» **BRIEF**:
Of the lines below, reproduce exactly those from the line containing "Mãnh hổ và chó điên (147, 2173)" to the end, including both the first and the last.

============

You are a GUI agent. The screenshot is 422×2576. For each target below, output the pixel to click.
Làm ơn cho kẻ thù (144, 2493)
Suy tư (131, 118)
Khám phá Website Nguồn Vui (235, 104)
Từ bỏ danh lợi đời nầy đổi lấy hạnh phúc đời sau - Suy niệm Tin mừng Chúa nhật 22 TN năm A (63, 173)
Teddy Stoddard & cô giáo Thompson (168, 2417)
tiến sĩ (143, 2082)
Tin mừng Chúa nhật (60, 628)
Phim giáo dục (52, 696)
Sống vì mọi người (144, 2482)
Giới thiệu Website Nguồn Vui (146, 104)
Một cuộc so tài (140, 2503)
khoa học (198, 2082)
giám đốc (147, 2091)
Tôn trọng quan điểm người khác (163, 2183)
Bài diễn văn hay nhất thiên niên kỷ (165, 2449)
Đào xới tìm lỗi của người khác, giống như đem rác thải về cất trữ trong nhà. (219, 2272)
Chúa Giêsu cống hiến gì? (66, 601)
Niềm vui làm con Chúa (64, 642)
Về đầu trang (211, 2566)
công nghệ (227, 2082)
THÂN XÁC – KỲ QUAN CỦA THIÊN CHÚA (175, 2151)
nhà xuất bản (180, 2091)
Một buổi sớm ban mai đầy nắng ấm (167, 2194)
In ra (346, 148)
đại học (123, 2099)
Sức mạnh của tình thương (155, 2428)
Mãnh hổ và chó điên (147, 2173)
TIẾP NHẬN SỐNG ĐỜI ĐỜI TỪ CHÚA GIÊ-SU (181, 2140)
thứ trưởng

============

» **EXERCISE OUTPUT**:
Mãnh hổ và chó điên (147, 2173)
TIẾP NHẬN SỐNG ĐỜI ĐỜI TỪ CHÚA GIÊ-SU (181, 2140)
thứ trưởng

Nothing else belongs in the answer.